== Segment start ==

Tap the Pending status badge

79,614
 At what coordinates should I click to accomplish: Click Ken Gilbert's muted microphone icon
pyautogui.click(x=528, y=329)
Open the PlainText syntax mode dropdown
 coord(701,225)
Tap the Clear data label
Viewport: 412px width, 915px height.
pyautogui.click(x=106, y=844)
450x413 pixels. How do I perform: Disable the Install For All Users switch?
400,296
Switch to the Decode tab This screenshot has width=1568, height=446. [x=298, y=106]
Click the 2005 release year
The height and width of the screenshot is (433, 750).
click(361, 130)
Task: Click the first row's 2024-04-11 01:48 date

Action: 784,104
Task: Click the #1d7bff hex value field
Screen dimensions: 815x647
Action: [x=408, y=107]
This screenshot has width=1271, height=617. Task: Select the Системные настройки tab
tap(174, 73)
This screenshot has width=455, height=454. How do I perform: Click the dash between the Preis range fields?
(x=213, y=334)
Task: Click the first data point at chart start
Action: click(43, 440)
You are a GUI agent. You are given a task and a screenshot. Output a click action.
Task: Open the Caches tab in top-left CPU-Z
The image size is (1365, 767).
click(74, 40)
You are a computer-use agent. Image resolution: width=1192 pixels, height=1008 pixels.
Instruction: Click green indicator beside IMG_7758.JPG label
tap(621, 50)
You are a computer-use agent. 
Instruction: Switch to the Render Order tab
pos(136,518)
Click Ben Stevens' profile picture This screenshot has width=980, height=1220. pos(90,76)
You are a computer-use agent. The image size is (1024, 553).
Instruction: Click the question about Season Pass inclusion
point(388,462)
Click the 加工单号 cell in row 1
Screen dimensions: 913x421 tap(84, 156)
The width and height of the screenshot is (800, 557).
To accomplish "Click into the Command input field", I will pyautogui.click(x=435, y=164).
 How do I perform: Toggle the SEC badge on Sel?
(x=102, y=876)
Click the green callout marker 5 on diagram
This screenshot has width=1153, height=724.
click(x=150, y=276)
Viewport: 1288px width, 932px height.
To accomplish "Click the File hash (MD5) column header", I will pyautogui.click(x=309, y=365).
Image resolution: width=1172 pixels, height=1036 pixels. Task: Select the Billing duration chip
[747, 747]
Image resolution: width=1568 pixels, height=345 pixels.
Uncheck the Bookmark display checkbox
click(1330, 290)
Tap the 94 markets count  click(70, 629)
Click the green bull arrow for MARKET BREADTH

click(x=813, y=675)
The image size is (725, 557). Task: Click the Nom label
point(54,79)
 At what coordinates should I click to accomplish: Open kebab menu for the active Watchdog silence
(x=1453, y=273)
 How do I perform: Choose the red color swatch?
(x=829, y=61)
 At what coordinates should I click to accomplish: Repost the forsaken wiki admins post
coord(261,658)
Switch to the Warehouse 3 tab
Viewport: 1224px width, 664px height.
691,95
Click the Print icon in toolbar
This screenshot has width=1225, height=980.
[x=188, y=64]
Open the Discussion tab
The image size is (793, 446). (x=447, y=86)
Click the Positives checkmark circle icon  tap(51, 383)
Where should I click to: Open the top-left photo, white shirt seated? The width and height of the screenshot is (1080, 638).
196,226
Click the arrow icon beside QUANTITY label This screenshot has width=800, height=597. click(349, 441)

== Segment end ==

■ What this task involves: All of the data, start to finish: please output it exactly.

■ Finished task:
Tap the Pending status badge

79,614
 At what coordinates should I click to accomplish: Click Ken Gilbert's muted microphone icon
pyautogui.click(x=528, y=329)
Open the PlainText syntax mode dropdown
 coord(701,225)
Tap the Clear data label
Viewport: 412px width, 915px height.
pyautogui.click(x=106, y=844)
450x413 pixels. How do I perform: Disable the Install For All Users switch?
400,296
Switch to the Decode tab This screenshot has width=1568, height=446. [x=298, y=106]
Click the 2005 release year
The height and width of the screenshot is (433, 750).
click(361, 130)
Task: Click the first row's 2024-04-11 01:48 date

Action: 784,104
Task: Click the #1d7bff hex value field
Screen dimensions: 815x647
Action: [x=408, y=107]
This screenshot has width=1271, height=617. Task: Select the Системные настройки tab
tap(174, 73)
This screenshot has width=455, height=454. How do I perform: Click the dash between the Preis range fields?
(x=213, y=334)
Task: Click the first data point at chart start
Action: click(43, 440)
You are a GUI agent. You are given a task and a screenshot. Output a click action.
Task: Open the Caches tab in top-left CPU-Z
The image size is (1365, 767).
click(74, 40)
You are a computer-use agent. Image resolution: width=1192 pixels, height=1008 pixels.
Instruction: Click green indicator beside IMG_7758.JPG label
tap(621, 50)
You are a computer-use agent. 
Instruction: Switch to the Render Order tab
pos(136,518)
Click Ben Stevens' profile picture This screenshot has width=980, height=1220. pos(90,76)
You are a computer-use agent. The image size is (1024, 553).
Instruction: Click the question about Season Pass inclusion
point(388,462)
Click the 加工单号 cell in row 1
Screen dimensions: 913x421 tap(84, 156)
The width and height of the screenshot is (800, 557).
To accomplish "Click into the Command input field", I will pyautogui.click(x=435, y=164).
 How do I perform: Toggle the SEC badge on Sel?
(x=102, y=876)
Click the green callout marker 5 on diagram
This screenshot has width=1153, height=724.
click(x=150, y=276)
Viewport: 1288px width, 932px height.
To accomplish "Click the File hash (MD5) column header", I will pyautogui.click(x=309, y=365).
Image resolution: width=1172 pixels, height=1036 pixels. Task: Select the Billing duration chip
[747, 747]
Image resolution: width=1568 pixels, height=345 pixels.
Uncheck the Bookmark display checkbox
click(1330, 290)
Tap the 94 markets count  click(70, 629)
Click the green bull arrow for MARKET BREADTH

click(x=813, y=675)
The image size is (725, 557). Task: Click the Nom label
point(54,79)
 At what coordinates should I click to accomplish: Open kebab menu for the active Watchdog silence
(x=1453, y=273)
 How do I perform: Choose the red color swatch?
(x=829, y=61)
 At what coordinates should I click to accomplish: Repost the forsaken wiki admins post
coord(261,658)
Switch to the Warehouse 3 tab
Viewport: 1224px width, 664px height.
691,95
Click the Print icon in toolbar
This screenshot has width=1225, height=980.
[x=188, y=64]
Open the Discussion tab
The image size is (793, 446). (x=447, y=86)
Click the Positives checkmark circle icon  tap(51, 383)
Where should I click to: Open the top-left photo, white shirt seated? The width and height of the screenshot is (1080, 638).
196,226
Click the arrow icon beside QUANTITY label This screenshot has width=800, height=597. click(349, 441)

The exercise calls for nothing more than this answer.